Consumer products giant THG says it is expecting growth in 2023 after hailing record revenues in 2022 despite disappointing earnings news.
THG - which this week revealed a takeover approach from Apollo Global Management - said group revenues for 2022 stood at £2.2bn, up 2.7% on 2021. Its adjusted EBITDA earnings figure was £64.1m.
THG, formerly The Hut Group, has also carried out a restructure this year - and BusinessLive revealed this month that 180 roles were at risk of redundancy at its THG Studios arm.
READ MORE: THG reveals takeover approach from Apollo Global Management
THG also reported today that first quarter sales for this year were down 8.6% on 2022. But it said this was “largely as planned, as a result of prioritising higher margin sales”.
The group added: “The Board anticipates FY 2023 Group revenue growth across continuing divisions of low to mid-single digit. Adjusted EBITDA is expected to be in line with the company consensus, with a significant weighting to the second half of the year.”
Matthew Moulding, CEO of THG, said: “We continue to make good progress on executing our strategy of building a leading digital-first consumer brands group, powered by our own technology and global fulfilment operations. I am hugely proud of the THG team who have delivered another record revenue performance.
"While FY 2022 adjusted EBITDA was not where we planned at the start of the year, this was largely the result of our strategy to minimise the impact of inflation upon our customer base. This investment in their retention, and longer term growth, was the principle driver behind the reduction in gross margin.
"The challenging macro and inflationary environment required decisive action across the business with around £100m of efficiency savings delivered. A much-improved outlook on many key cost inputs gives us confidence in an improved financial performance as the year progresses.
"In THG Ingenuity, we appointed a highly experienced CEO to focus on long-term, higher value enterprise accounts. The repositioning of the division is on track with the strategy now paying dividends, evidenced by recent announcements and a strong 2023 pipeline.
"We are nearing completion of a three-year major infrastructure investment programme. While this has inevitably involved significant investment and transition costs, the less than 2-year return on investment is pleasing.
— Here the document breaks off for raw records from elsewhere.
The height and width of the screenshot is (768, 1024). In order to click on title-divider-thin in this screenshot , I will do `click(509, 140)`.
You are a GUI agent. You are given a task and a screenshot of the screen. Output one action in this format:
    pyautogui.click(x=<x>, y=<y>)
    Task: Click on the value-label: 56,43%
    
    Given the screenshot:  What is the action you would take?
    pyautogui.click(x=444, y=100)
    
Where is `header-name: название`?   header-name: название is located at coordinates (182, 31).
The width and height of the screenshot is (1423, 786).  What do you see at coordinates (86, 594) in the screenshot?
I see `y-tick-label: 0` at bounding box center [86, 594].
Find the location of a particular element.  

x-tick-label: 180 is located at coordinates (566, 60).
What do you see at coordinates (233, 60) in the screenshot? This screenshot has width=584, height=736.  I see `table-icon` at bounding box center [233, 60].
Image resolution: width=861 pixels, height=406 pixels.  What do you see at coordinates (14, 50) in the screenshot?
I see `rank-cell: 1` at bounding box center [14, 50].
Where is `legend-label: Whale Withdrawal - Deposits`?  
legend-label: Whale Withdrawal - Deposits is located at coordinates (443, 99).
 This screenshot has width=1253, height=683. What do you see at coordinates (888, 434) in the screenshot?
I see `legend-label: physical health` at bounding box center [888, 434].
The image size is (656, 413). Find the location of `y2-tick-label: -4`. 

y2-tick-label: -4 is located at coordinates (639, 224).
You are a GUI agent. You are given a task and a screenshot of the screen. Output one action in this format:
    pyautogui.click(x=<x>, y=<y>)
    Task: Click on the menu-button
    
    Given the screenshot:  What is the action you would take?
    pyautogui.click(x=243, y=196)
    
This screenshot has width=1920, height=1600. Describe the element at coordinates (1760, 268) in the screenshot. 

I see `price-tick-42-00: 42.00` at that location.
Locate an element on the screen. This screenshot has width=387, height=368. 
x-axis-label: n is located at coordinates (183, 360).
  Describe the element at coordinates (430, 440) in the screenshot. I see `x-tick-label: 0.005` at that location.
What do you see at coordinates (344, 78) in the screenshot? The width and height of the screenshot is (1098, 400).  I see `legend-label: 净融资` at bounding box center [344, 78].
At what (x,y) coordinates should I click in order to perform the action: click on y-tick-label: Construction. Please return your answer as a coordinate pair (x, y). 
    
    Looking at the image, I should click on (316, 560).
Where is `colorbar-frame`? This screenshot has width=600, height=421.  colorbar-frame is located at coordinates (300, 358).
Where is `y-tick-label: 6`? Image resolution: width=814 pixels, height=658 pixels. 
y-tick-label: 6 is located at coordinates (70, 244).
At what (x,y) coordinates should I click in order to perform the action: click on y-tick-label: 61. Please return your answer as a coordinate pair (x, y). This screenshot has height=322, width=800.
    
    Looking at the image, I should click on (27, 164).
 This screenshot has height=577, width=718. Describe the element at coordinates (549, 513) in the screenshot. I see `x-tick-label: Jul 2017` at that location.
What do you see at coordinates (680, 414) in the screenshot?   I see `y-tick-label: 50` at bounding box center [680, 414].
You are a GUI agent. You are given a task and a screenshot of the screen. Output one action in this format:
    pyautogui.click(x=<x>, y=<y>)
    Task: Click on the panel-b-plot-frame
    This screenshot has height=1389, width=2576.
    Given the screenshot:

The global capability it now provides gives us increased confidence in our ability to continue to capture market share whilst accelerating both profitability and free cash flow generation.
"We have the technology infrastructure and the global fulfilment capability which, coupled with our continuous engagement with our millions of customers worldwide who love the high-quality products we present to them leaves us well positioned to capitalise on this path of growth."
Shares in THG rose more than 40% yesterday morning after the company confirmed it had received a "highly preliminary and non-binding indicative proposal" from Apollo Global Management.